> **Action item A**
Reproduce the passage of the McLaren IndyCar article from "Instead, by partnering" down to "the American reasoned.", word for word.
> **Action item B**
Decide whether each statement agrees with the McLaren IndyCar article: (i) McLaren increased its investment in the organisation to 75 percent; (ii) Arrow Electronics is McLaren's title sponsor in Formula 1; (iii) Brown was eager to dive headfirst into the US market. For each, answer yes or no and quote the words of the article that decide it.
> **Action item C**
Go on with the McLaren IndyCar article from the point where it stops.

McLaren boss explains increased IndyCar investment

McLaren has taken majority ownership of McLaren SP

McLaren’s decision to increase its involvement in IndyCar next season comes following something of a rent-to-own plan for the brand in the US series.

Company CEO Zak Brown returned McLaren to the States, joining forces with Schmidt Peterson Motorsports to form McLaren SP for 2020.

In August it was announced that McLaren would step up its shareholding in the organisation, taking up a majority stake as it increased its investment to 75 percent.

While a show of support for the blossoming IndyCar Series, it’s also a pragmatic business decision for the British team, for whom the US market is critical.

“We’re in the business of racing,” Brown told Speedcafe.com.

“There’s two ways to deliver value to our shareholders; to obviously be a profitable business, but the bigger win is building the franchise value, the value of the entire operation.”

The IndyCar operation is intrinsically linked to the Formula 1 team and is designed to support McLaren’s European racing endeavours.

It is, in its most simplistic form, a commercial vehicle through which Brown hopes to attract further investment to F1.

“By having an IndyCar programme, we’ve got something  – a broader, deeper offering for our commercial partners who say North America is really important,” he explained.

“Formula 1 is growing there, but having an IndyCar team turbocharges that.

“We’ve had some partners join us because we had a bigger North American presence and footprint than Formula 1 alone,” he added.

“And then you’ve had Arrow Electronics, who are our title sponsor in IndyCar, who have joined our Formula 1 team.

“So, while IndyCar is a profitable business, it’s great for our brand, we’re [fighting for] the championship, I can also point to [the fact that] it’s helped bring more partners into Formula 1.”

While that was always the end goal, Brown was reluctant to dive headfirst into the US-market.

Instead, by partnering with Schmidt Peterson Racing in the first instance it afforded the organisation the opportunity to test its business model.

Having proven successful, it’s now looking to develop the model further.

“When I got involved in McLaren, I felt McLaren was, in time, best served being in multiple forms of motorsport, like we have been historically,” the American reasoned.

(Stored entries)
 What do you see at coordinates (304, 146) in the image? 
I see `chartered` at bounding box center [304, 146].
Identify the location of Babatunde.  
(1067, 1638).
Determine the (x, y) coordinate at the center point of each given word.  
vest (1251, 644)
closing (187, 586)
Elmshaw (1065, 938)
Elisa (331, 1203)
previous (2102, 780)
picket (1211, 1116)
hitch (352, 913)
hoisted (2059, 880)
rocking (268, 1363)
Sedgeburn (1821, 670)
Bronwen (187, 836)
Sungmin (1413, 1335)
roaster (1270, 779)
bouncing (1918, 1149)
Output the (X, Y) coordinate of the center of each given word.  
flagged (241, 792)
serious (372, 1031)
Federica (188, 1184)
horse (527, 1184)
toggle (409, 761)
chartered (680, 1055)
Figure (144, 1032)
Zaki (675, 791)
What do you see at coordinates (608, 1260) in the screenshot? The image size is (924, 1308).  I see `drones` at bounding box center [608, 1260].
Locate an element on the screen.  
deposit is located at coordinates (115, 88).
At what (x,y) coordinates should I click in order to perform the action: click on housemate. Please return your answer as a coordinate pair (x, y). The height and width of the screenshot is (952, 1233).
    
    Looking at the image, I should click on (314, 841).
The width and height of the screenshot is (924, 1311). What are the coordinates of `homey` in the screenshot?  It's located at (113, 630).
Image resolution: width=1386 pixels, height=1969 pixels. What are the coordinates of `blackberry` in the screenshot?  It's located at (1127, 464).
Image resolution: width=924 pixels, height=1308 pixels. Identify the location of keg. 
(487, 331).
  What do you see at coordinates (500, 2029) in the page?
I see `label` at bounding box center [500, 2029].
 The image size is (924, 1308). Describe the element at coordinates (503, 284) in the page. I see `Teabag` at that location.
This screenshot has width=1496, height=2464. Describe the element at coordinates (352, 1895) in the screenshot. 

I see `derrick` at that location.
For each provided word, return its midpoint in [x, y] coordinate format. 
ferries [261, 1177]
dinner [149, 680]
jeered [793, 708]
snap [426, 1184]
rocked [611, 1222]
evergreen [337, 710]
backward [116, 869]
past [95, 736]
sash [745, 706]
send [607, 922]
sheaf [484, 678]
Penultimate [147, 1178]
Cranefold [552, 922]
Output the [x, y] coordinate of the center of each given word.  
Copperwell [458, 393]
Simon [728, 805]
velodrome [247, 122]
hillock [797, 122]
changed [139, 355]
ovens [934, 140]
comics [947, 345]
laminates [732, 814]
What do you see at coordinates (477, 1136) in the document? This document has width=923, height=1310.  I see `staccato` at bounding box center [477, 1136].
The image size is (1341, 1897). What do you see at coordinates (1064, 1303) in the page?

> **Exercise answer A**
Instead, by partnering with Schmidt Peterson Racing in the first instance it afforded the organisation the opportunity to test its business model.

Having proven successful, it’s now looking to develop the model further.

“When I got involved in McLaren, I felt McLaren was, in time, best served being in multiple forms of motorsport, like we have been historically,” the American reasoned.

> **Exercise answer B**
(i) Yes: "as it increased its investment to 75 percent."
(ii) No: "who are our title sponsor in IndyCar"
(iii) No: "Brown was reluctant to dive headfirst into the US-market."

> **Exercise answer C**
“That was always my vision when I came in, but it’s all about timing and making sure we’re in a good place.

“When I joined, I joined at the height of our bottom, so that was not the right time because it’s all about Formula 1, that is the centre of gravity for us.

“IndyCar now is working,” he continued.

“We’re technically involved, we’re commercially involved, and we felt it was something of a strategic alliance.

“It was kind of renting before buying – is this going to work?

“It clearly is working for us and working for the racing team.

“I don’t think it’s a coincidence that as we stepped up our involvement, we’re [fighting for] the championship.

“I don’t want to take more credit than we deserve, it’s a team effort and Taylor Kiel’s running the team with the existing infrastructure, but I think we helped accelerate some of the performance.”

Having experienced an upturn in on-track performance Stateside, and the commercial benefits Brown hoped the model would offer, McLaren is now poised to further throw itself into the project.

“We decided we wanted to make a bigger commitment, because in that way, we could have total control,” Brown said.

“That’s not meant to be a ‘I’m a control freak statement’, but when you’re renting a house, you may not put your best furniture in it because you don’t know if you’re moving out.

“And so acquiring the team, now we can put all of our resources behind it knowing that’s where we’re going to be on a permanent basis.”

Pato O’Ward is second in the 2021 drivers’ championship with two rounds remaining.

McLaren’s Formula 1 team recorded its first one-two in more than a decade last weekend at Monza.